Both neighbors are horrible slobs, and I am Mrs. Clean. Shocked at how fast they multiplied over here. After applying Boric acid behind appliances, cracks and crevices, and bookshelves (I never did put it in the middle of the floor), those cockroaches were missing in action after a month. Haven't seen them since. At least until the other day when the next door neighbor boy brought his Super Nintendo over... and cockroaches came flying out of it. UGH.
sharon greene
06 Sep 2011, 22:04
I just recently moved into a duplex that has roaches and I want to know should I call an exterminator or what iss the best pesticide that I can buy out of the store?
Vixen
06 Sep 2011, 22:08
Sharon, the "Ask the Exterminator a Question" button is at the top of the page, and the article pretty much gives you the answer, but in my mind, exterminators in general can do no better than what this article tells you to do. Especially the boric acid. Get it at Lowe's or Home Depot or some place like that. Get the roach baits until then.
Ask the Exterminator
07 Sep 2011, 17:01
Sharon: I really like the Maxforce FC Gel Bait products found at this link: http://shop.asktheexterminator.com/cockroach.html.

Tasks to carry out:
**A.** Copy the stretch of the cockroach comments from "Both neighbors are" through "of the store?" word for word.
**B.** In the cockroach comments, which product does Ask the Exterminator say it really likes?

Data:
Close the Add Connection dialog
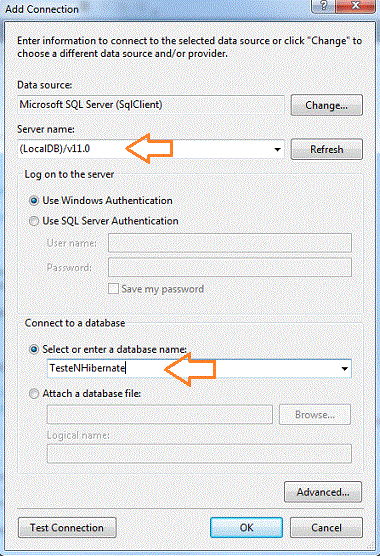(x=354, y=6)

Response list:
**A.**
Both neighbors are horrible slobs, and I am Mrs. Clean. Shocked at how fast they multiplied over here. After applying Boric acid behind appliances, cracks and crevices, and bookshelves (I never did put it in the middle of the floor), those cockroaches were missing in action after a month. Haven't seen them since. At least until the other day when the next door neighbor boy brought his Super Nintendo over... and cockroaches came flying out of it. UGH.
sharon greene
06 Sep 2011, 22:04
I just recently moved into a duplex that has roaches and I want to know should I call an exterminator or what iss the best pesticide that I can buy out of the store?

**B.** Maxforce FC Gel Bait products.